“Perihal memahami tanpa ikatan. Memangnya kenapa kalau begitu? Justru memahami, adalah sebuah awal untuk menghubungkan ikatan itu, bukan?”
***
Hampir tidak ada pembicaraan saat perjalanan hampir selesai. Namun Zara sangat merasakan perasaan hampa dalam diri Arkhan kini. Perempuan itu seolah menerima transferan emosi dari Arkhan saat ini. Sehingga dia berpikir untuk mencari cara agar Arkhan kembali ceria seperti kemarin-kemarin.
“Kamu bilang, kamu mendapat 3 diagnosa itu dari seorang Psikiater, kan? Kalau begitu, kamu juga meminum obat darinya, kan?” tanya Zara ketika dia menggerakkan kemudi mobil ke arah kiri. Sambil menunggu Arkhan menjawab, Zara akan mencari tempat untuk mereka mengobrol berdua.
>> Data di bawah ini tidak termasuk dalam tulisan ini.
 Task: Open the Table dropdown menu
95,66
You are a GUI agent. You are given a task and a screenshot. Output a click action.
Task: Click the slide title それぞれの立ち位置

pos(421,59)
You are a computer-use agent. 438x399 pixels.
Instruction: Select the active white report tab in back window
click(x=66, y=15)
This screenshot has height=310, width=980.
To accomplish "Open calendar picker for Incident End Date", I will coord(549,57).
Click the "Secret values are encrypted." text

“Iya, ada obat yang diberi Psikiater pada saya.”
Zara mengangguk kecil atas jawaban itu. Dia lantas kembali bertanya, “Beberapa hari ini saat perjalanan liburan, apa kamu meminum obatnya?”
Tanpa disangka, Arkhan menggelengkan kepala atas jawabannya.
“Nggak minum, saya lupa membawanya. Saya kira, saya tidak akan bertemu dengan sesuatu yang akan menghadirkan trauma itu lagi.” Arkhan menjawabnya dengan pelan.
“Ayah kamu adalah hal yang bikin kamu kena trigger, benar?” tanya Zara sembari mata dan tangan fokus menyetir.
Setelah satu Minggu berada di Kota orang, Zara cukup rindu menginjakkan kaki di Kota kelahirannya ini. Dia dengan sedikit antusias mencari sebuah Cafe untuk mereka melepas penat yang ada.
“Kita ke Cafe itu dulu ya! Saya pengen kamu rehat dulu sejenak, sebelum saya antar kamu pulang ke rumah.”
Benar saja, Zara memarkirkan mobilnya di sebuah Cafe aesthetic yang bernama L'Amour Cafe untuk rehat sejenak seperti yang dia bilang pada Arkhan.
Meski sebenarnya enggan, tapi Arkhan tetap tidak bisa menolak permintaan Zara. Dia masih sadar kalau Zara itu siapa. Meskipun tadi saat di pantai, dirinya sempat mengusir keberadaan Zara.